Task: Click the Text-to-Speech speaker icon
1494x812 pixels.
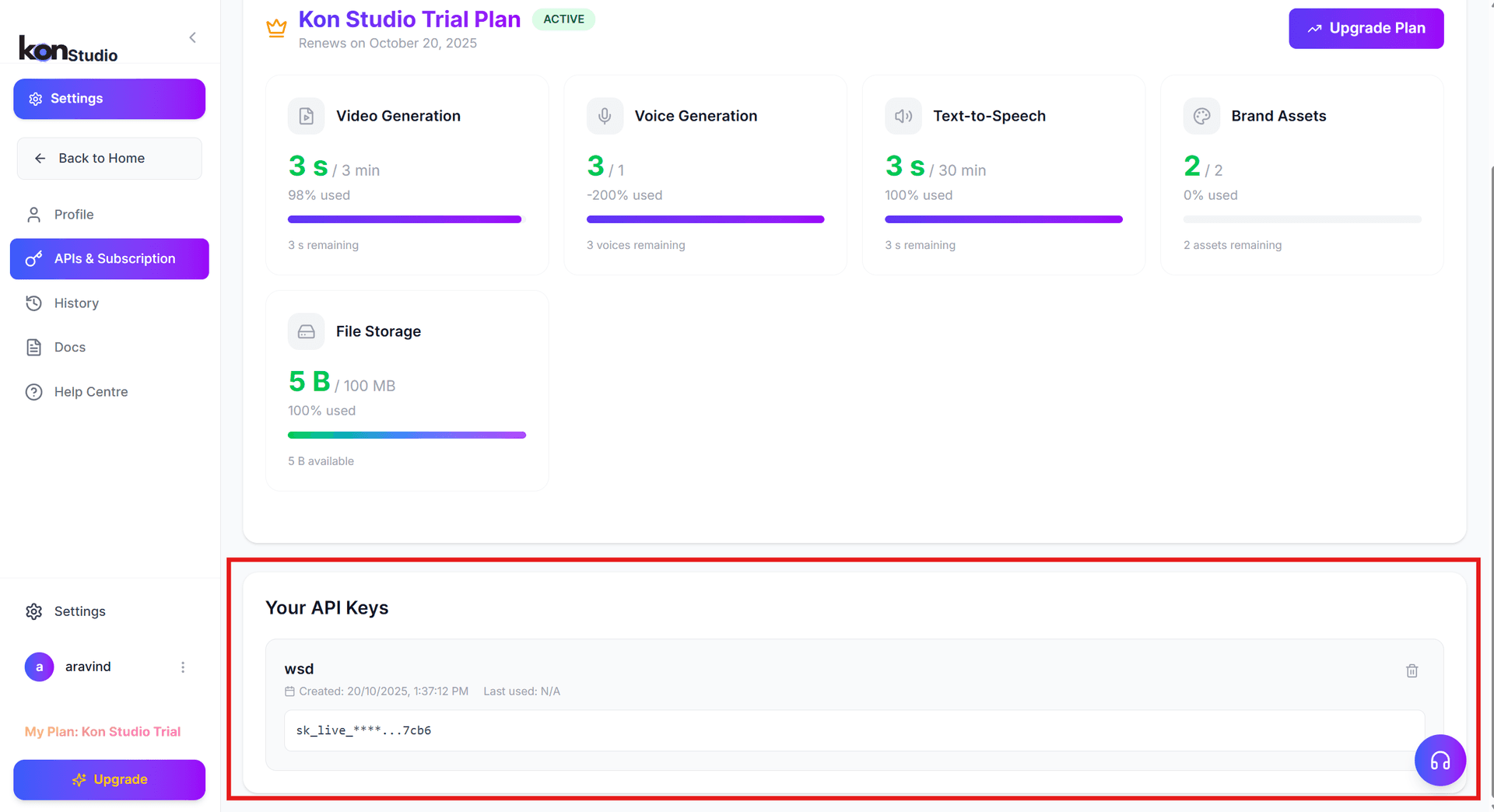Action: coord(903,115)
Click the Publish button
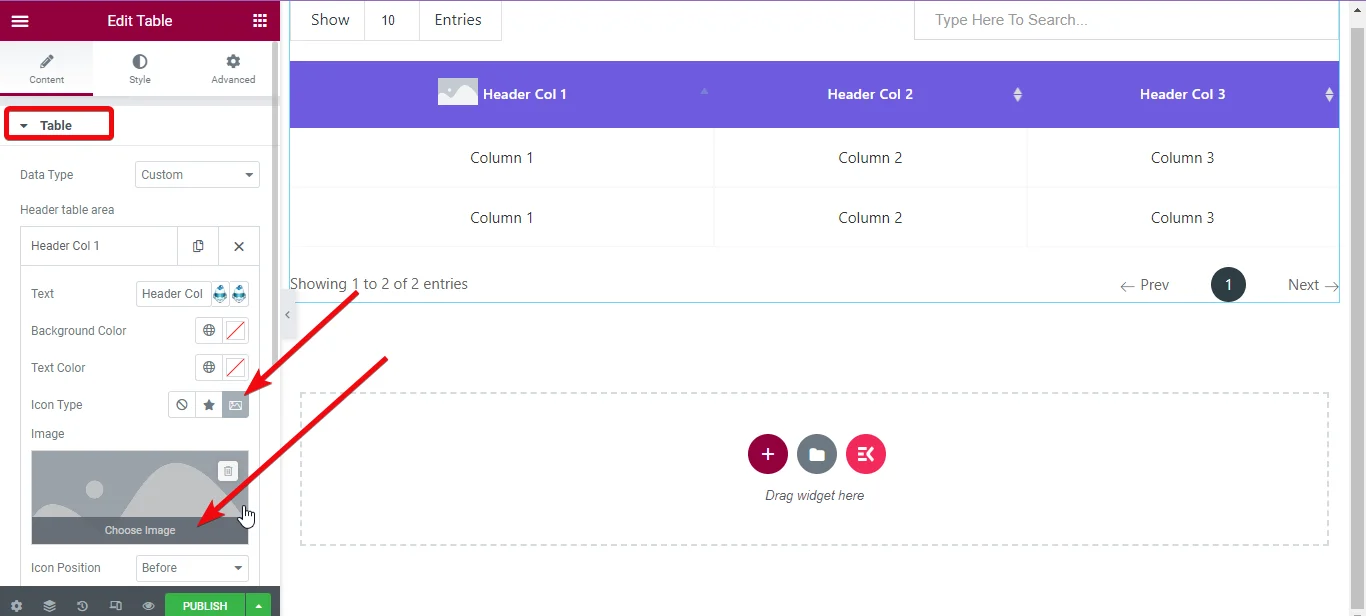 pos(205,606)
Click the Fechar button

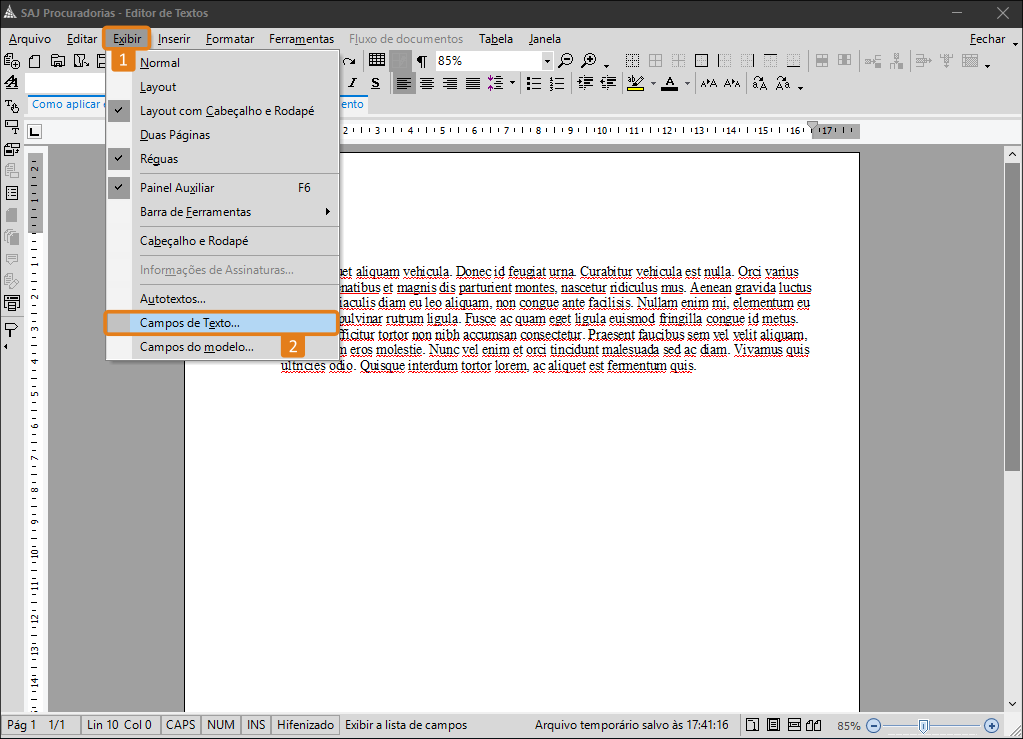pos(987,39)

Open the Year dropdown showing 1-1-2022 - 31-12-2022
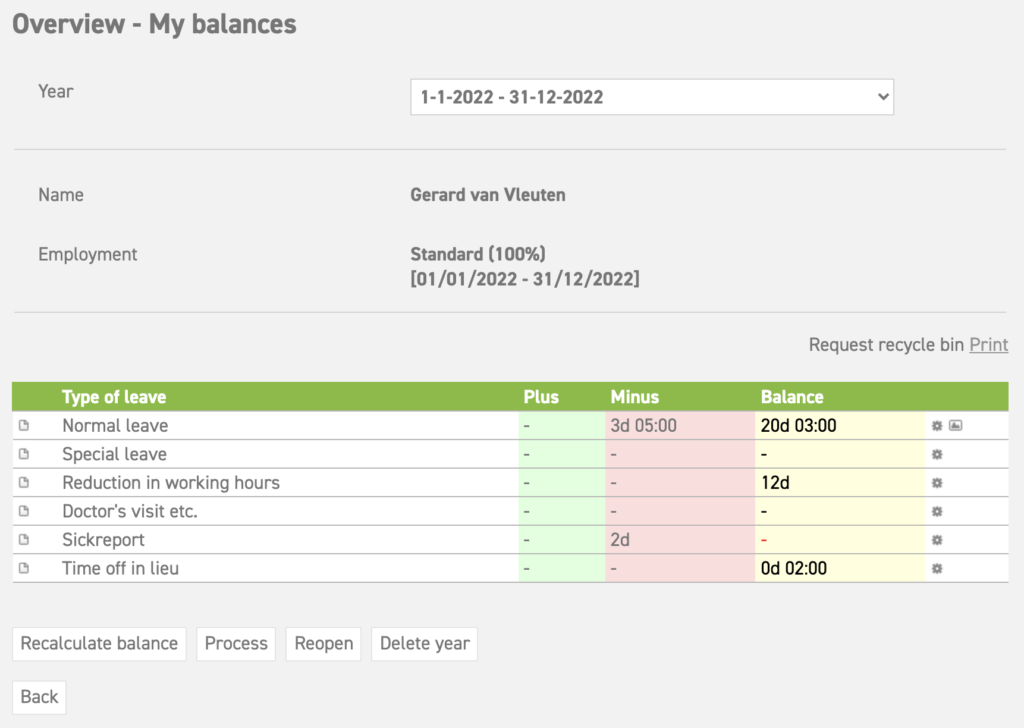(651, 97)
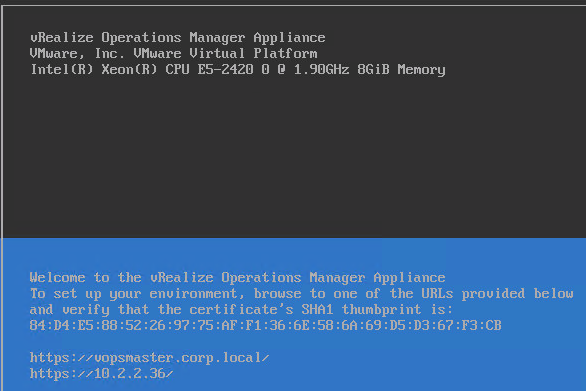Click the VMware, Inc. vendor text

77,54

### PROBLEM STATEMENT
Rewrite all the records above with every occurrence of "button" replaced by "control" and nothing else changed. Leave the pictures out.

### EXERCISE RESULT
Task: Click the Text-to-Speech speaker icon
1494x812 pixels.
Action: coord(903,115)
Click the Publish control
 pos(205,606)
Click the Fechar control

pos(987,39)

Open the Year dropdown showing 1-1-2022 - 31-12-2022
(651, 97)
Click the VMware, Inc. vendor text

77,54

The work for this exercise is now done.